Stored data entries
# # #
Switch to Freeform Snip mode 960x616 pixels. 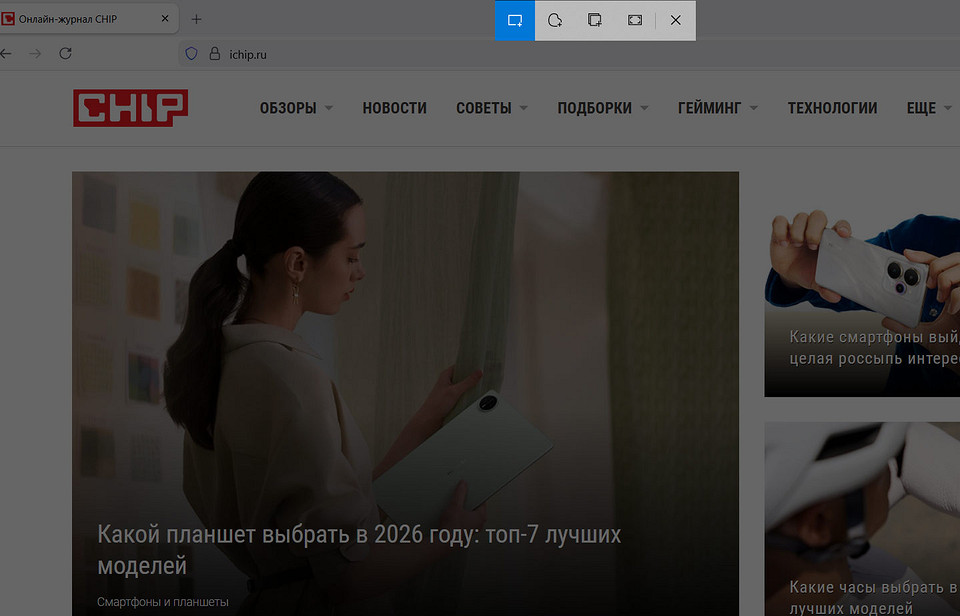[x=555, y=20]
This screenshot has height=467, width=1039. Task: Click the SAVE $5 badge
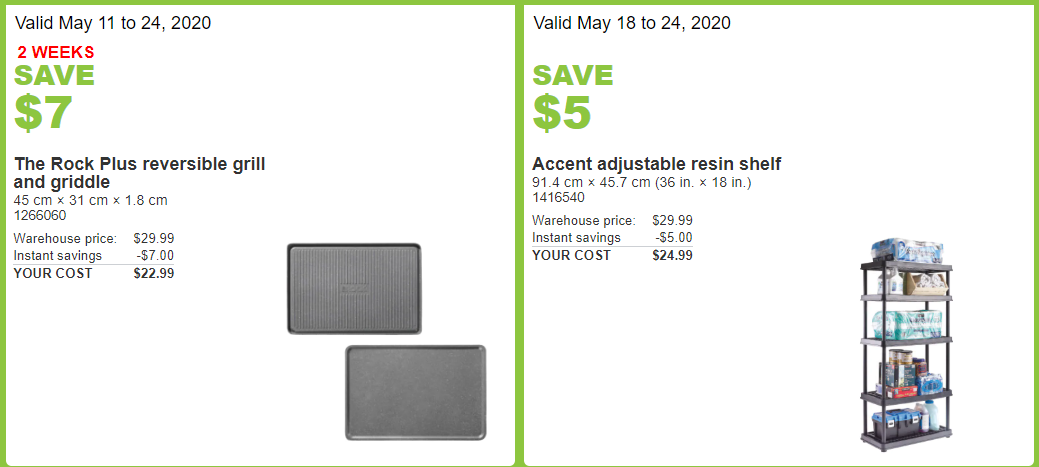coord(573,97)
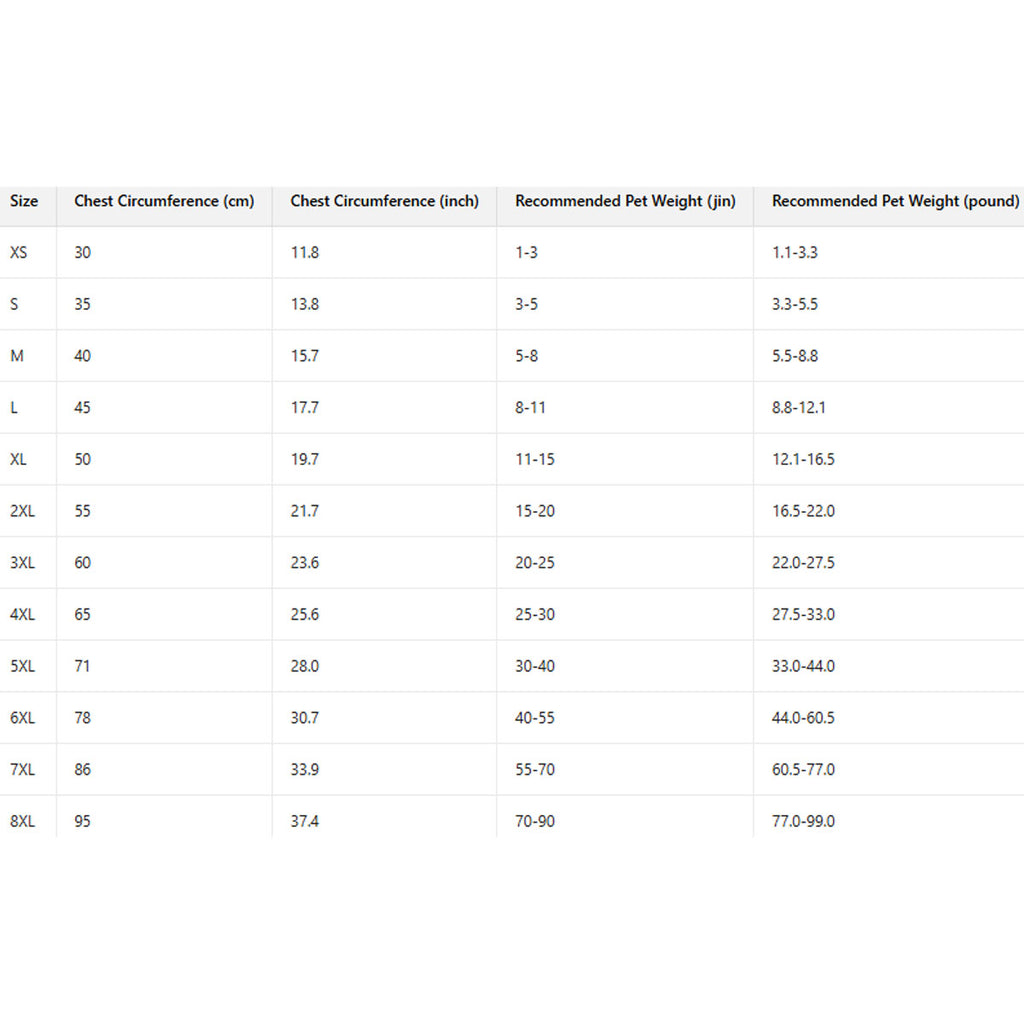Image resolution: width=1024 pixels, height=1024 pixels.
Task: Click the Recommended Pet Weight (jin) header
Action: click(625, 201)
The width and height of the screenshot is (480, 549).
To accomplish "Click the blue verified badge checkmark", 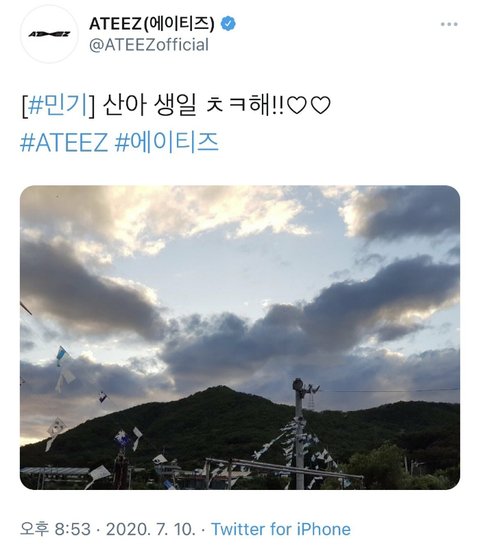I will click(228, 23).
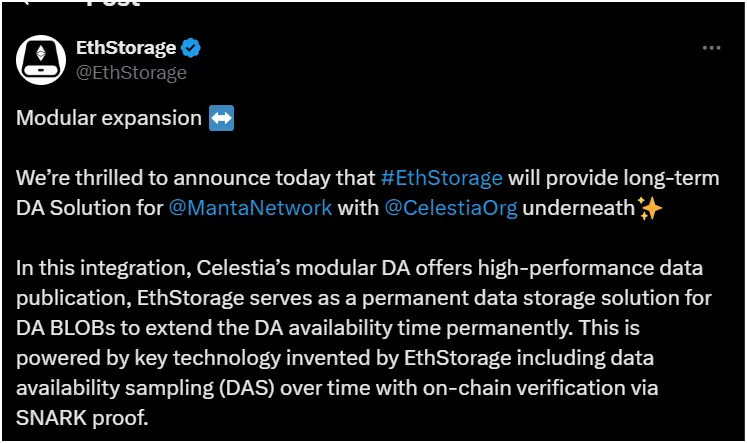This screenshot has height=443, width=747.
Task: Click the words on-chain verification via
Action: [541, 388]
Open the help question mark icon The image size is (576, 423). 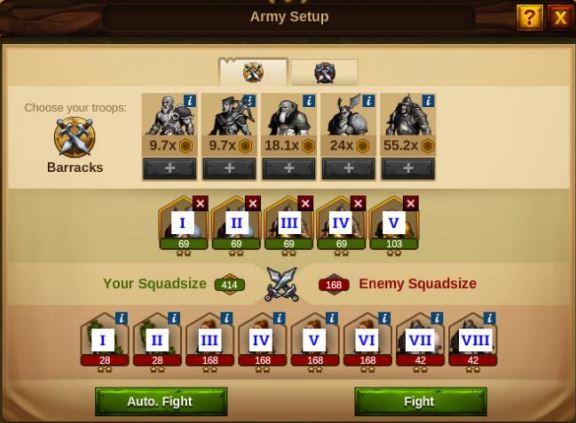pos(529,17)
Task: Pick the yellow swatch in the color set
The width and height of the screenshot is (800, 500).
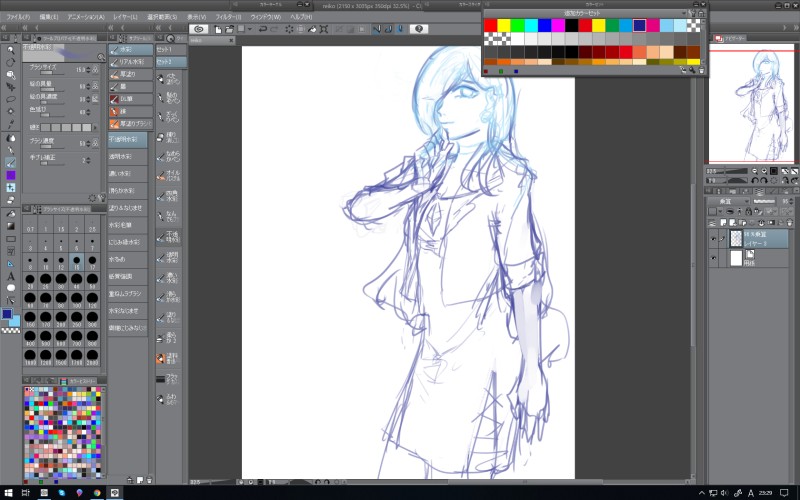Action: pos(506,25)
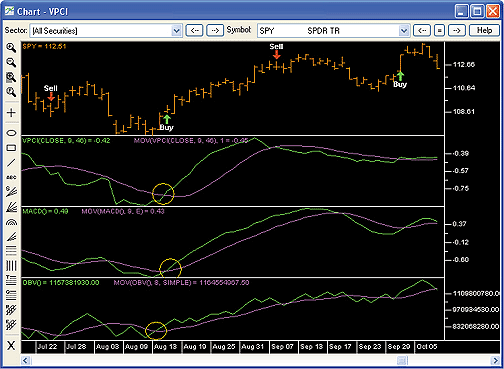Select the zoom in magnifier tool

point(11,47)
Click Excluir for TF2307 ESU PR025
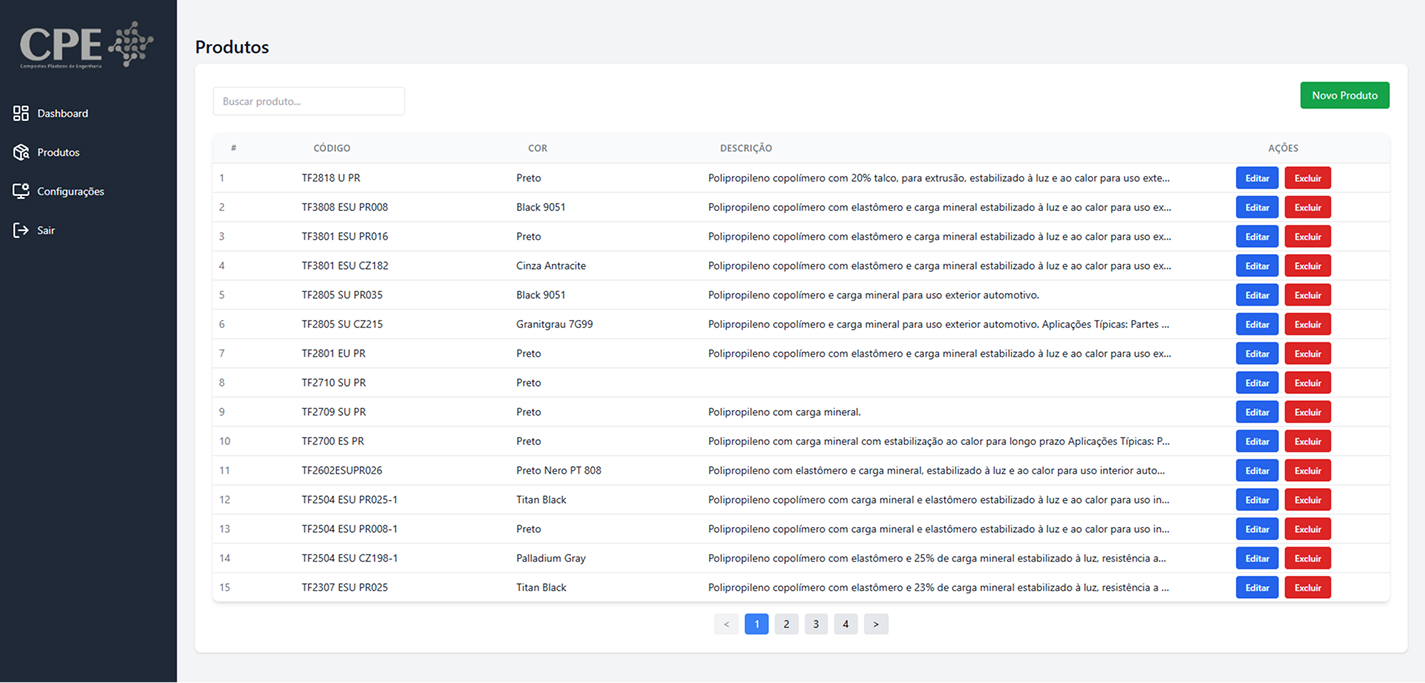This screenshot has height=683, width=1425. [x=1308, y=588]
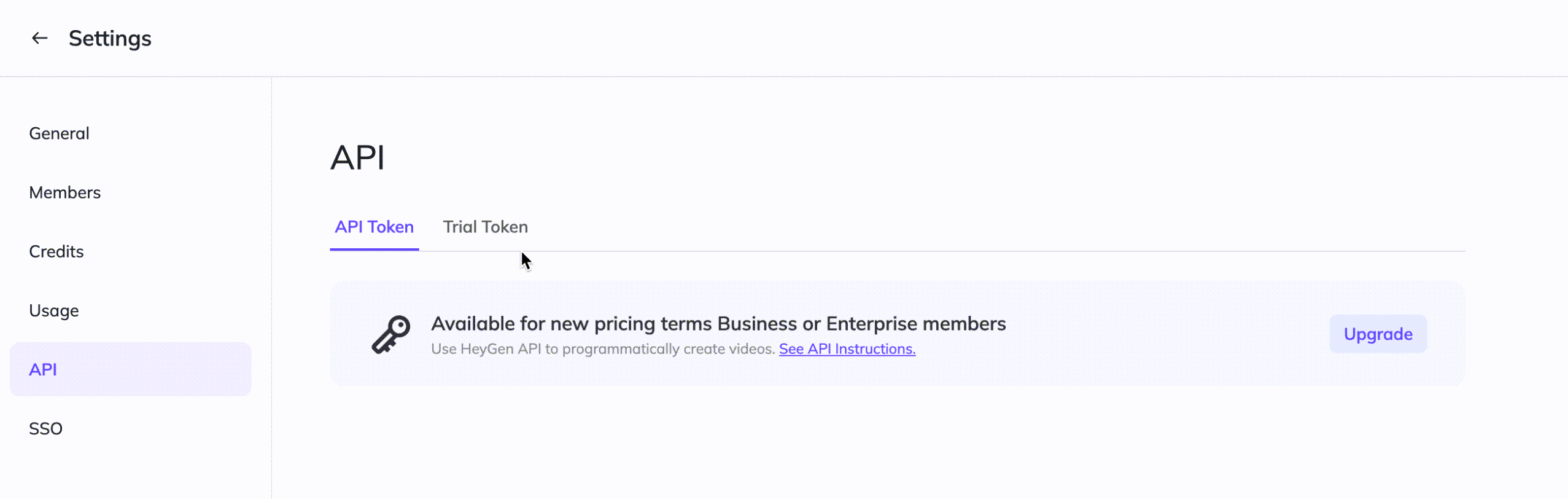Click the key icon in the banner
Screen dimensions: 1568x499
click(x=391, y=334)
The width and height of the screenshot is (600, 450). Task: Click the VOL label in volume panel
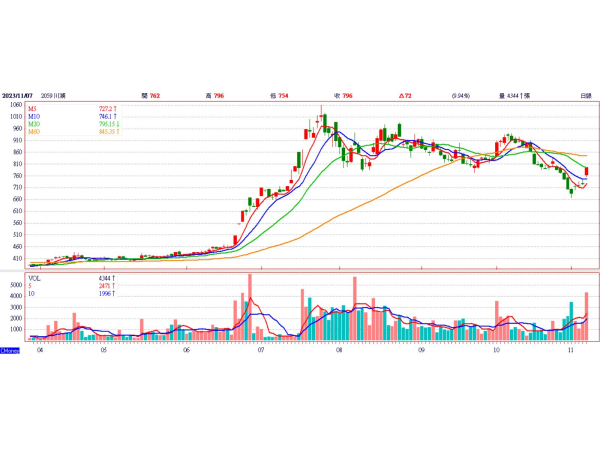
# # #
Task directions - Retype only the lines from the one with "Task: Pick the yellow swatch in the color set" through the final line of the entries, please, and keep the pictures out.

Final answer -
Task: Pick the yellow swatch in the color set
The width and height of the screenshot is (800, 500).
Action: pos(506,25)
Select the zoom in magnifier tool

point(11,47)
Click Excluir for TF2307 ESU PR025
This screenshot has height=683, width=1425. [x=1308, y=588]
Click the key icon in the banner
Screen dimensions: 1568x499
click(x=391, y=334)
The width and height of the screenshot is (600, 450). Task: Click the VOL label in volume panel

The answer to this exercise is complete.